Today’s service will be offered in 2 formats – a video and text. If you wish, you can download and print the service from this document – link – or you can read the complete service below.
The hymn-sing is at the end.
• Wondrous thanks from the Outreach Committee – We are overwhelmed by the generosity of the Walton congregation to our White Gift campaign in our especially difficult year. Thank you for your contributions of knitting, toys, gift cards and donations.
– We delivered to Kerr Street Mission 50 hats, 10 scarves, 50 gloves/mitts, 50 pairs of socks.
– We delivered to Wesley Urban Ministries 18 hat/scarf sets, 146 hats, 53 scarves, 11 headbands, 16 gloves/mitts and 100 pairs of socks.
– As well you donated $615 in gift cards and almost $3,000 in donations to be spent by the agency where most needed.
Considering the extra effort getting all of this to the church – cheques and items, even through the mail slot, we are more than ever grateful for your response. Please know that every item and every dollar has been gratefully received as a welcome sign that people care about other people.
• Children and youth are invited to view this week’s Sunday School At Home virtual lesson online: Jonah and His Big Fish #Fail
• Walton’s prayer chain is open. Confidential prayers requests can be sent to office@waltonmemorial.com
• Office hours resume again on Tuesday, January 12. There will be someone in the Church offices Tuesday through Friday mornings, from 9 am to 12noon to answer the door and provide assistance and offer curbside pick up / drop off for Upper Rooms, envelopes, marmalade and red pepper jelly, offerings, etc. Please ring the white bell to the far right side of the door at the rear Allan Entrance and remember to wear a mask and maintain social distancing. Please note that access to the building during the lockdown is restricted to staff only, except by appointment in advance for maintenance and essential services. If you need help beyond these posted office hours please leave a message on the Church telephone 905-827-1643 and/or email the church office office@waltonmemorial.com which are checked regularly. You can also contact individual staff through their work emails. Be safe and healthy
• If you need Rev. Jim for a pastoral emergency, please email him directly at jamescgillwuc@gmail.com
Welcome to Walton United Church’s virtual time of worship. This is the first Sunday after the Day of Epiphany and as is the tradition in many churches, this is a Sunday when we will focus on the Baptism of Jesus.
My prayer is that this time of worship will be a blessing to you.
One: When Jesus came out of the water after his baptism, God announced: “You are my beloved Son.”
All: At our baptism, as we are anointed with water, God’s love for each of us is proclaimed.

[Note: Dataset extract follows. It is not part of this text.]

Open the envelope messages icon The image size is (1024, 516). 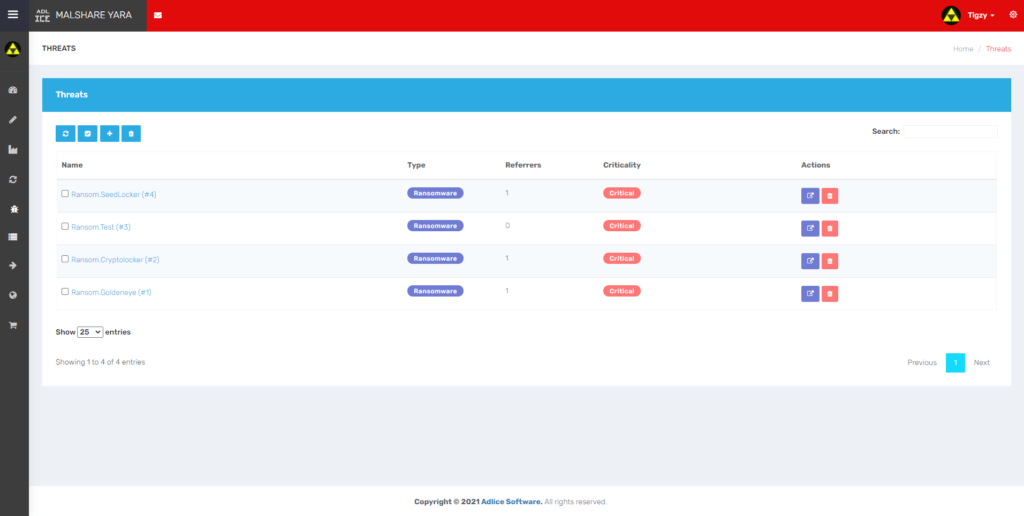point(158,16)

One: We worship hoping to hear the message of God’s love for us today.
All: So let us open our hearts and souls and minds to God that we might be filled with the good news of God’s eternal love.

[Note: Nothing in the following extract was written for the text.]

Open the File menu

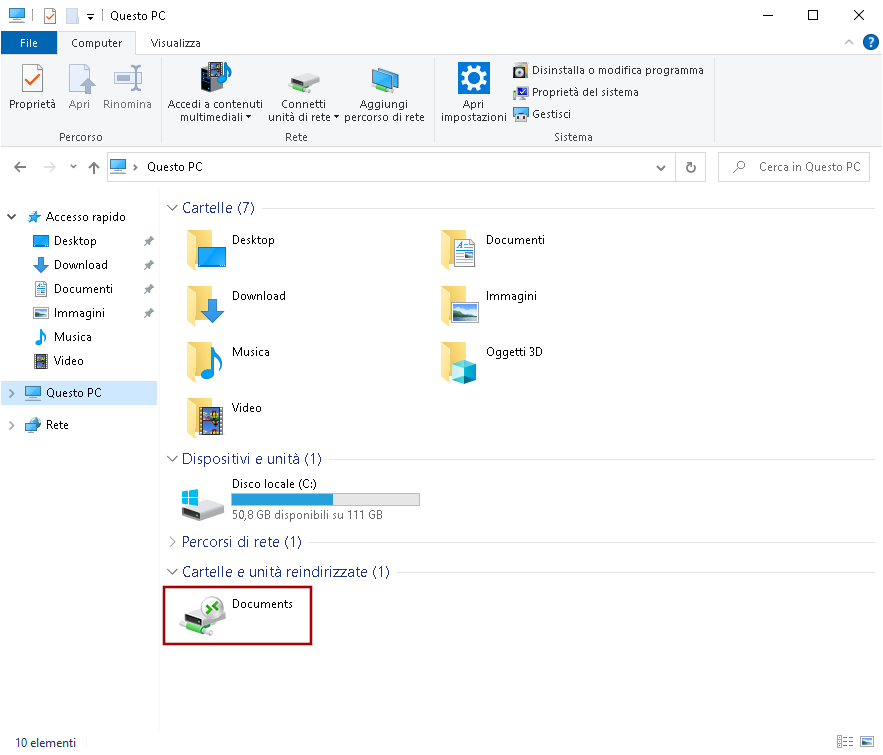[29, 43]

God of Living Water, we come before you, seeking your blessings. Shower us with your love. Bathe us in encouragement, forgiveness for mistakes, and healing for hurts. Anoint us with Christ’s Spirit that we will be empowered to share that love with others. We ask these things in the name of Jesus, the Christ, who taught his followers to pray:
Our Father who art in heaven,
Hallowed be thy name;
Thy Kingdom come,
Thy will be done on earth as it is in heaven.

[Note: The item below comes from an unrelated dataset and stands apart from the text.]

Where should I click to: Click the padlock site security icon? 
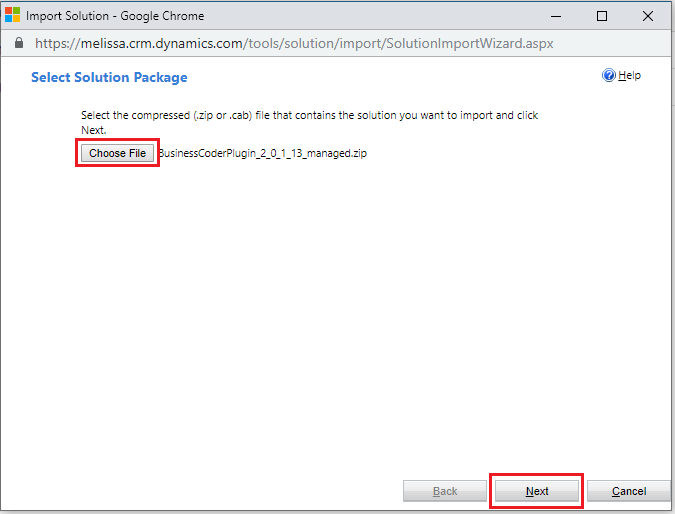(x=17, y=44)
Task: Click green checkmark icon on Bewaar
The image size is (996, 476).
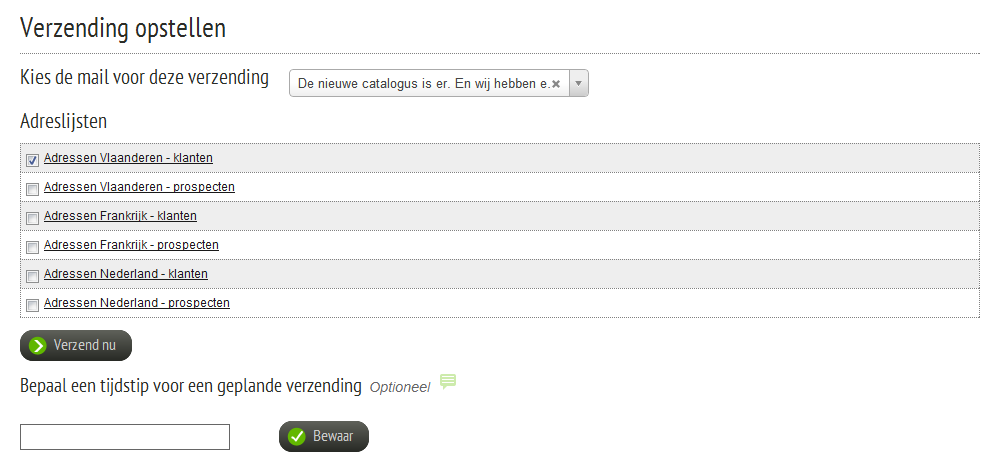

Give us this day our daily bread
And forgive us our trespasses as we forgive those who trespass against us.
And lead us not into temptation but deliver us from evil,
For Thine is the kingdom, the power, and the glory
For ever and ever. Amen.
Sometimes life is like being on a treadmill. Things just keep going on and on and on. There’s always something to do. There’s always some commitment to be met. There’s always stress of some kind. There are times when I wish I could just stop the treadmill and get off.
As someone who works out regularly for my physical fitness, I know that rest is an important part of our physical well-being. Sometimes it is important to stop.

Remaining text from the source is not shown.